Surviving relatives such as Stan and Shirley White flatly deny this. Their son Andrew “was taking exactly what the VA told him to take,” Shirley said. “He made that choice to trust the VA psychiatrists and that trust cost him his life.”

Prior to the Iraq and Afghanistan wars, the use of prescribed antidepressant and antipsychotic drugs was never part of military policy.

In a June 2010 report, the latest available on the subject, the Defense Department’s Pharmacoeconomic Center noted that 213,972, or 20 percent of the 1.1 million active-duty troops surveyed, were taking some form of psychotropic drug.

Since that report was released, those figures have greatly increased and are now considerably beyond the 20 percent level for psychiatric medications prescribed to active-duty soldiers. These are precisely the sort of drugs cited in an overwhelming majority of veteran suicides.

These substances significantly impair motor skills and reaction times, and cause confusion, disorientation and forgetfulness—critical damage to a skill set vital to soldiers in combat.

Other numbers are even more staggering, showing that the Departments of Defense and Veterans Affairs poured more than $4.5 billion into purchases of antidepressants, antipsychotics and anti-anxiety drugs in the decade after 9/11. The mass prescribing of these dangerous drugs continues in high gear once the soldier, sailor, Marine or airman comes under the authority of the Department of Veterans Affairs.

In return for the billions of dollars spent on these substances, suicides and cases of sudden cardiac arrest have soared.

A nurse practitioner with three decades of military service told Freedom, “It’s not the street drugs, the narcotics or the alcohol that are killing soldiers—it’s the psychotropics.” He is certain of that, he said, because he knew of at least 18 cases of sudden death in soldiers at the stateside Army base where he last served. All of them, he said, had been on Seroquel and Paxil. “These kids were killed—no doubt about it,” he said. “Every one of these kids was on this nasty cocktail.”

Studies confirm the deadly effects. In May 2013, Clinical Psychiatry News reported that a study of 1,544 documented cases of sudden cardiac death and 774 controls showed “patients on a first-generation antipsychotic agent [examples: Haldol, Prolixin, Thorazine] had a 3.76-fold increased risk of SCD [Sudden Cardiac Death]…and those on a second-generation antipsychotic drug [examples: Risperdal, Seroquel, Zyprexa] had a 3.3-fold increased risk.”

Earlier, a study headed by Wayne A. Ray, professor of preventive medicine at Vanderbilt-Ingram Cancer Center, published in 2009 in the New England Journal of Medicine, noted, “Current users of…antipsychotic drugs had higher rates of sudden cardiac death than did nonusers of antipsychotic drugs…[T]he risk for current users increased significantly with an increasing dose.”

A 2008 study headed by Serge Sicouri, M.D., research scientist in experimental cardiology at the Masonic Medical Research Laboratory’s Cardiac Research Institute, concluded, “A number of antipsychotic and antidepressant drugs can increase the risk of ventricular arrhythmias and sudden cardiac death” and “Antipsychotics can increase cardiac risk even at low doses.”

And in an article in European Heart Journal in September 2011, the researchers concluded, “The use of psychotropic drugs, especially combined use of antipsychotic and antidepressant drugs, is strongly associated with an increased risk of SCD.”

“An immense coverup has been and remains in place,” Baughman said. “Sudden cardiac deaths are still occurring. There’s no doubt in my mind that there has long been full awareness of these deaths and their actual cause among psychiatrists and others at every base involved. Yet nowhere has there been an admission of what has occurred. This is fraud, on a massive scale, evil in plain daylight.”

But how can such a dire predicament get reversed? It isn’t hopeless, maintains Lieutenant Colonel Bart Billings, a retired Army psychologist. “If you want to improve the situation,” he said, “put somebody in charge that is not dependent on making a living by selling drugs.”

* **EXTRACTED MATERIAL**

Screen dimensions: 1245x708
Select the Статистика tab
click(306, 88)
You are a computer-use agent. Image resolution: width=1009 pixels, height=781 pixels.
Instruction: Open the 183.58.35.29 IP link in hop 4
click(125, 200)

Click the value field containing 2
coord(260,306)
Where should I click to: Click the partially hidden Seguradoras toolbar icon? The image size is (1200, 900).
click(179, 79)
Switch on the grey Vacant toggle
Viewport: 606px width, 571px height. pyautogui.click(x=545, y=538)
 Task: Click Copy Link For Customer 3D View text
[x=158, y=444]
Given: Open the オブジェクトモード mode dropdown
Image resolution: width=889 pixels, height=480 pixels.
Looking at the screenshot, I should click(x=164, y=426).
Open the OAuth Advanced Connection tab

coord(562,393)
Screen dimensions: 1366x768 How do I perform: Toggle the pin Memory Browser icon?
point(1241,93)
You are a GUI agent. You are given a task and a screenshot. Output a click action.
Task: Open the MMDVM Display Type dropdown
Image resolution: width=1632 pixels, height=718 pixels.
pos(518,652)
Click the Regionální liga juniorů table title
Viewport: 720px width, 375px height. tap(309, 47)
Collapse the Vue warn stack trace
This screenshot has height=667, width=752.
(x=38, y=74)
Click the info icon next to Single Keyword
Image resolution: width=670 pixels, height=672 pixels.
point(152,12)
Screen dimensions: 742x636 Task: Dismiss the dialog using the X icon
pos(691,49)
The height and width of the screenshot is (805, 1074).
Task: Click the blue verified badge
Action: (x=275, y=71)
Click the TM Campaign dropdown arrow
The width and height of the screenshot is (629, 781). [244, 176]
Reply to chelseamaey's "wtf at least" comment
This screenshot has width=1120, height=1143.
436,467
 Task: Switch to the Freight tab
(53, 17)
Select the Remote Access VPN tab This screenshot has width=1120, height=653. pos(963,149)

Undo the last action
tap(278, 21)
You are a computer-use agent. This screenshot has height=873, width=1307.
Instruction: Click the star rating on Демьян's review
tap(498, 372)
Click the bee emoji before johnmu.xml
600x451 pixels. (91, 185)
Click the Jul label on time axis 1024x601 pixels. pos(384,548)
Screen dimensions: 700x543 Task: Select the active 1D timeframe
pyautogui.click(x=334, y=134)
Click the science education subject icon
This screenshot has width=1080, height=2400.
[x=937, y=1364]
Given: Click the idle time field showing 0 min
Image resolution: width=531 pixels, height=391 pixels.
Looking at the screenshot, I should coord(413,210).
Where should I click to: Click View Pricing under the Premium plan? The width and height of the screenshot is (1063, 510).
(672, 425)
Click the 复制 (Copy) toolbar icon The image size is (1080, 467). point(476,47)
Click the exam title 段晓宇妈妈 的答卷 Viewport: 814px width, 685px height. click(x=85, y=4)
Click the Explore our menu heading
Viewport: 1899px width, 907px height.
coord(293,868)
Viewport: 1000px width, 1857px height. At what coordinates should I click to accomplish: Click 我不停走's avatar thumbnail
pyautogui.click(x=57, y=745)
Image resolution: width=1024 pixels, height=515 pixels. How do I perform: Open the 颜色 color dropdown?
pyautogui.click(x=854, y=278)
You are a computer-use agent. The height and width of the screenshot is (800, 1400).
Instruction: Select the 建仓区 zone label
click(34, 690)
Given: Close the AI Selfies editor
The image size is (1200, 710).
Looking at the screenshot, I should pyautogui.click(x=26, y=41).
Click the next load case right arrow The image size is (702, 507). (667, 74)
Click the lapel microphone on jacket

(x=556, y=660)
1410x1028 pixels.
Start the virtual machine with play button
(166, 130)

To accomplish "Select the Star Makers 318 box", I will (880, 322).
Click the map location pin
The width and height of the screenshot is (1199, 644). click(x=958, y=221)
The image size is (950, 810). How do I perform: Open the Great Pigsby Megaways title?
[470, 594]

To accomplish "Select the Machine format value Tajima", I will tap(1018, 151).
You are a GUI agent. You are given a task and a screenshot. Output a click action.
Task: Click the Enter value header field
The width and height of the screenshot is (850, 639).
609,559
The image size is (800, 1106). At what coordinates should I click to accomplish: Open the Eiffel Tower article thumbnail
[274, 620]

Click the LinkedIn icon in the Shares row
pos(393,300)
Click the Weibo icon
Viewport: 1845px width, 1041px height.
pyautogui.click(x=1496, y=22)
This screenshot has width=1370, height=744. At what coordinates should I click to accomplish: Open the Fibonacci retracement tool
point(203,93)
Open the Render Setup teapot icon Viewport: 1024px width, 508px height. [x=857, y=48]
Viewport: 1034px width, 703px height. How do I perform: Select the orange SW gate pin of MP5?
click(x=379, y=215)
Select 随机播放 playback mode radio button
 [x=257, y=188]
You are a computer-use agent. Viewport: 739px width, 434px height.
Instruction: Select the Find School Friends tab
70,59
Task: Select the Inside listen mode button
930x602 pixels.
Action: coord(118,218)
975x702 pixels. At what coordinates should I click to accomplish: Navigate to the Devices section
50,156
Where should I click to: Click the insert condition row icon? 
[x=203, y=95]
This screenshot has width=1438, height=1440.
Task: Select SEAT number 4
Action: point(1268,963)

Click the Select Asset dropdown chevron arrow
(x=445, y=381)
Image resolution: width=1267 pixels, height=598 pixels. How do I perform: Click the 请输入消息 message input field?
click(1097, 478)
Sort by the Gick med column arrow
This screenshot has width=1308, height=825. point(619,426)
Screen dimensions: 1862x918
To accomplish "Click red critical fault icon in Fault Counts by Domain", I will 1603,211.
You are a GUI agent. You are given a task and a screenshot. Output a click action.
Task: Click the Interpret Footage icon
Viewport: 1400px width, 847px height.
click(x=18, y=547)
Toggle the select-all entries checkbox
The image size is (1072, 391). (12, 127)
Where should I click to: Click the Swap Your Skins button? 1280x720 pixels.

* **QUESTIONS ON THE MATERIAL**
A - From the excerpt on psychotropic drugs in the military, copy word for word the part that opens with the words containing "Since that report" and closes with "of veteran suicides.".
B - In the excerpt on psychotropic drugs in the military, how much did the Departments of Defense and Veterans Affairs spend on antidepressants, antipsychotics and anti-anxiety drugs in the decade after 9/11?

* **ANSWERS TO EACH TASK**
A -
Since that report was released, those figures have greatly increased and are now considerably beyond the 20 percent level for psychiatric medications prescribed to active-duty soldiers. These are precisely the sort of drugs cited in an overwhelming majority of veteran suicides.

B - More than $4.5 billion.